#279221 should transcode characters from utf-8 if the terminal is not utf-8 capable

Package:
w3m
Source:
w3m
Description:
WWW browsable pager with excellent tables/frames support
Submitter:
Joey Hess
Date:
2014-10-12 15:00:05 UTC
Severity:
minor
#279221#5
Date:
2004-11-01 05:50:05 UTC
From:
To:
Here's the problem:

joey@dragon:~>locale | grep CtypE
LC_CTYPE="POSIX"
joey@dragon:~>echo '—' > foo.html
joey@dragon:~>w3m -dump foo.html
?

That comes out as a '?' because w3m apparently internally converts it to the
utf-8 character for mdash (which is not '-', but the other dash), and then
discovers it's not in the character set for this terminal and decides to render
it as a question mark. When reading a document with lots of —, “,
&helip; and other fancy entities, this gets very annoying.

Instead, w3m should be aware of the character set and just use available
characters that are close to the right ones, like "-". Other browsers, such
as lynx, do that.

#279221#10
Date:
2005-06-07 12:56:16 UTC
From:
To:
Hi,

For this, iconv can be much helpful:

$ hexdump foo
0000000  e2 80 94 0a
$ iconv -f utf-8 -t latin1//translit < foo
--
$

The //translit suffixe tells iconv to translate everything.

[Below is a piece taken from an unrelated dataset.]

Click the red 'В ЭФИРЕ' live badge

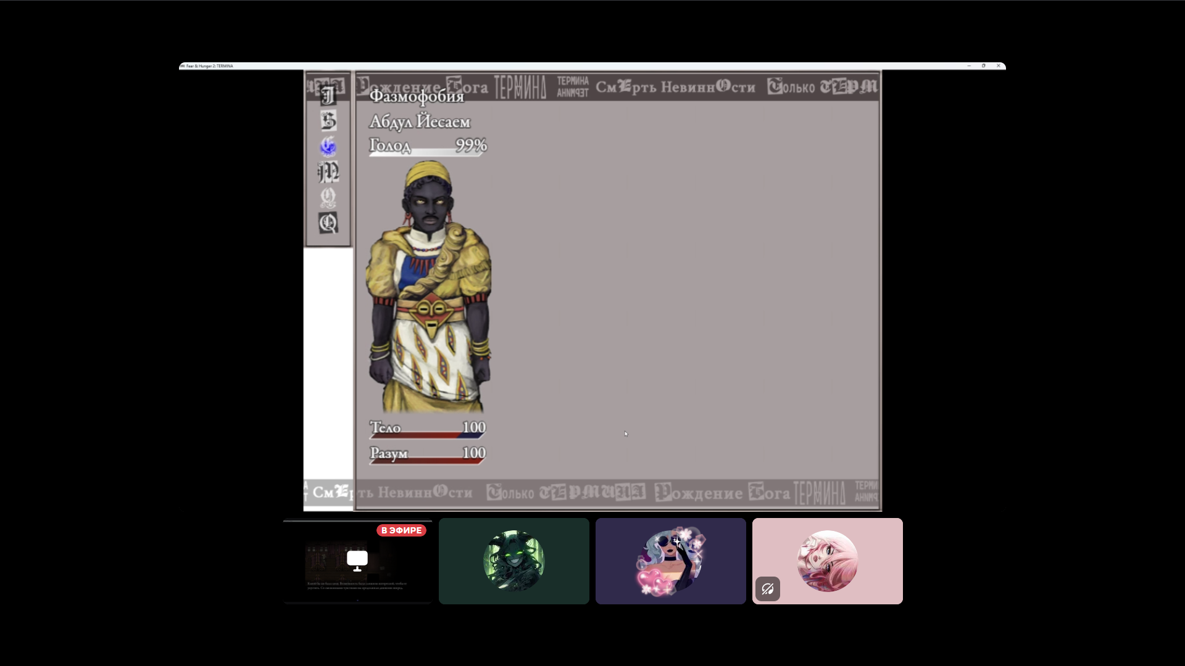tap(401, 530)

So w3m should do something like:

#define TRANSLIT "//translit"
char *codeset = nl_langinfo(CODESET);
int len = strlen(codeset);
char *charset = malloc(len+strlen(TRANSLIT)+1);
memcpy(charset,codeset,len);
memcpy(charset+len,TRANSLIT,strlen(TRANSLIT)+1);
conv = iconv_open(charset, page_charset);
iconv(conv, ...);

Regards,
Samuel

#279221#21
Date:
2007-06-06 12:16:57 UTC
From:
To:
Hi,

Any news?

#279221#30
Date:
2014-10-12 12:31:24 UTC
From:
To:
Dear Maintainer,

I wonder it this bug report can be closed for w3m in Debian 7.

I got the correct output

$ echo '—' > foo.html
$ w3m -dump < foo.html
—

Regards
Markus

#279221#35
Date:
2014-10-12 14:46:45 UTC
From:
To:
Still not improved.

    $ w3m -dump foo.html
    ?
    $ w3m -dump -T text/html < foo.html
    ?

Thanks,
--
Tatsuya Kinoshita